ウィッチであれば、特にエイラと同時代を現役で過ごしたウィッチであれば彼女の実力の高さ故だと気がつく事ができるが、専門知識のいるストライカー・ユニットの開発者にそんな人物がいる事はまずなく、各国は検討外れな考えの元、ストライカー・ユニットの開発に勤しんでいた。
「お前なら止められただろうに、どうしてしない」
「今のガリアに強い力を持たせては争いの火種になりかねませんから」
ド・ゴールが南部の勢力に対して強硬手段に出ないのは、軍事力的な優位が確立されていないからだとペリーヌは考えていた。だからこそ、強大な力を持つ事に繋がりかねないジェットストライカーの大量保有に歯止めをかけたかった。

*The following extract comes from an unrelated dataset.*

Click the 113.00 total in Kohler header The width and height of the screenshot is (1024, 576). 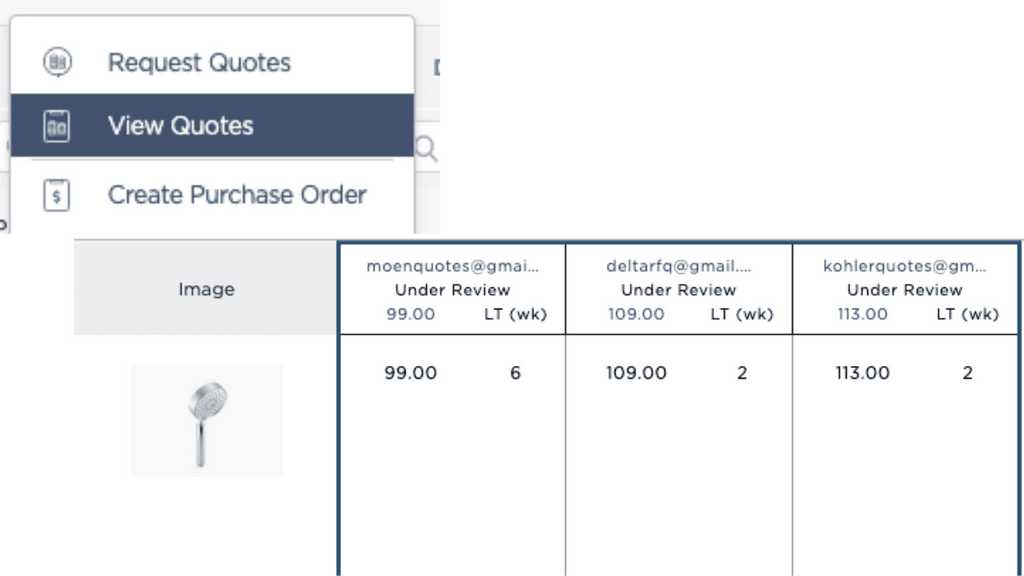click(x=862, y=314)
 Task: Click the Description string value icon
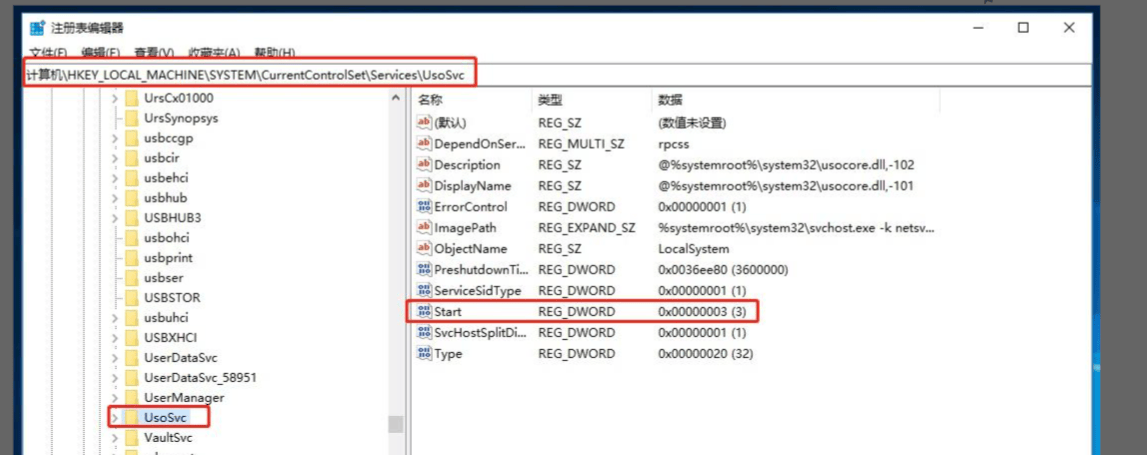(x=423, y=165)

「そんな事より、これからどうしますか。早速スオムスに向かいますの?」
「ルートはいくつか考えてあるし、物資もビショップに言って用意させた。問題はどのルートも考えてはいたが、どのルートも燃料の補給が必要になる」
「事前に国境を越える事を通達し、補給の手配までするのは不可能です。理由も問われますし、それで私がガリアを出国する事が知られては今回の計画自体がダメになってしまいますわ」
極秘に出国し北欧の戦争を止めるのが目的だが、出国する際に丁寧に補給先の手配などしては簡単にバレてしまう。それは避けなければならない事だった。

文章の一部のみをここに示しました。